> **What you have to do**
Set every line of the data down again exactly, and keep the pictures out.

BEGIN Material for the task

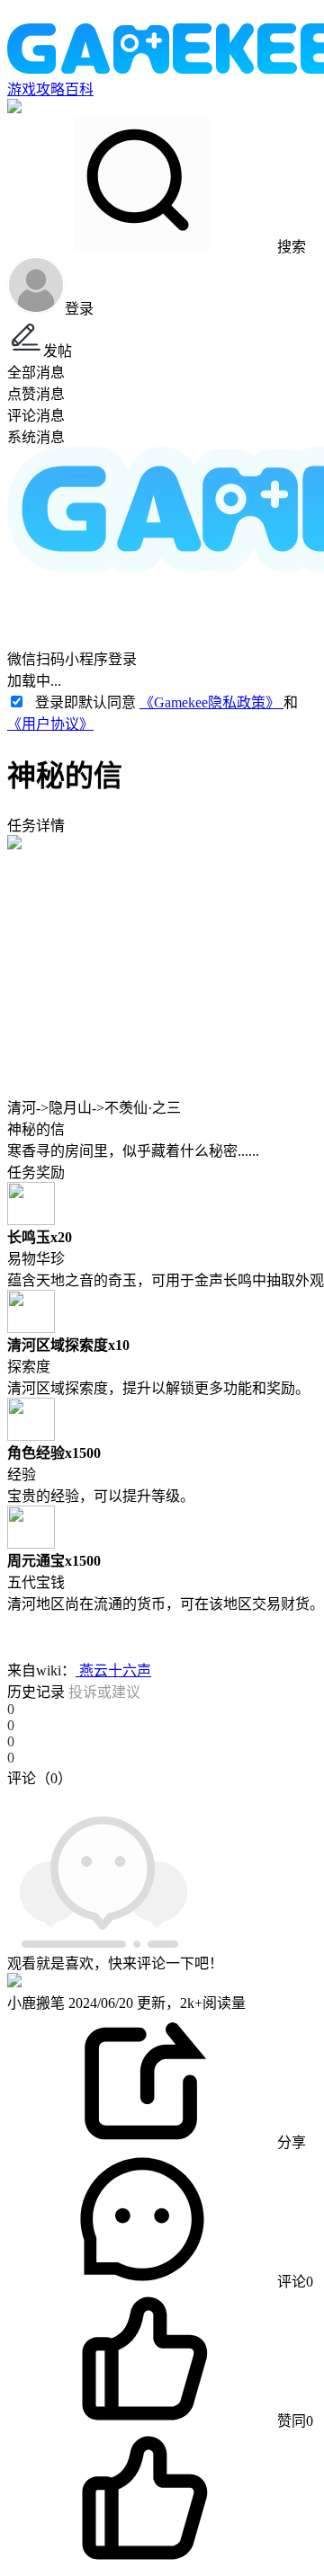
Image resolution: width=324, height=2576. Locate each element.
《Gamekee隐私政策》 (212, 702)
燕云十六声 (113, 1670)
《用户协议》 (50, 724)
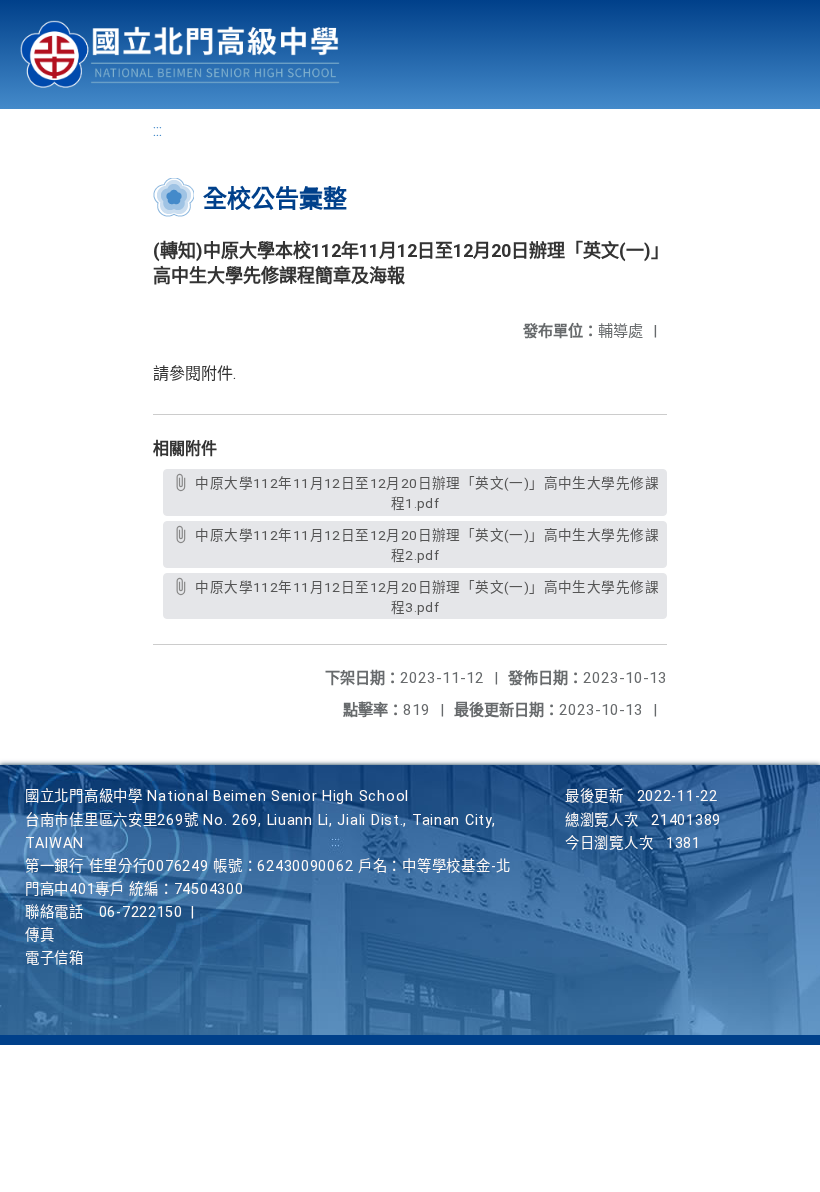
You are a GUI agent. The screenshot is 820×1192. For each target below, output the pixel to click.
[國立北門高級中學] (180, 54)
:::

END Material for the task

> **Expected answer**
Image resolution: width=324, height=2576. Locate each element.
《Gamekee隐私政策》 (212, 702)
燕云十六声 (113, 1670)
《用户协议》 (50, 724)
You are a GUI agent. The screenshot is 820×1192. For each target below, output the pixel to click.
[國立北門高級中學] (180, 54)
:::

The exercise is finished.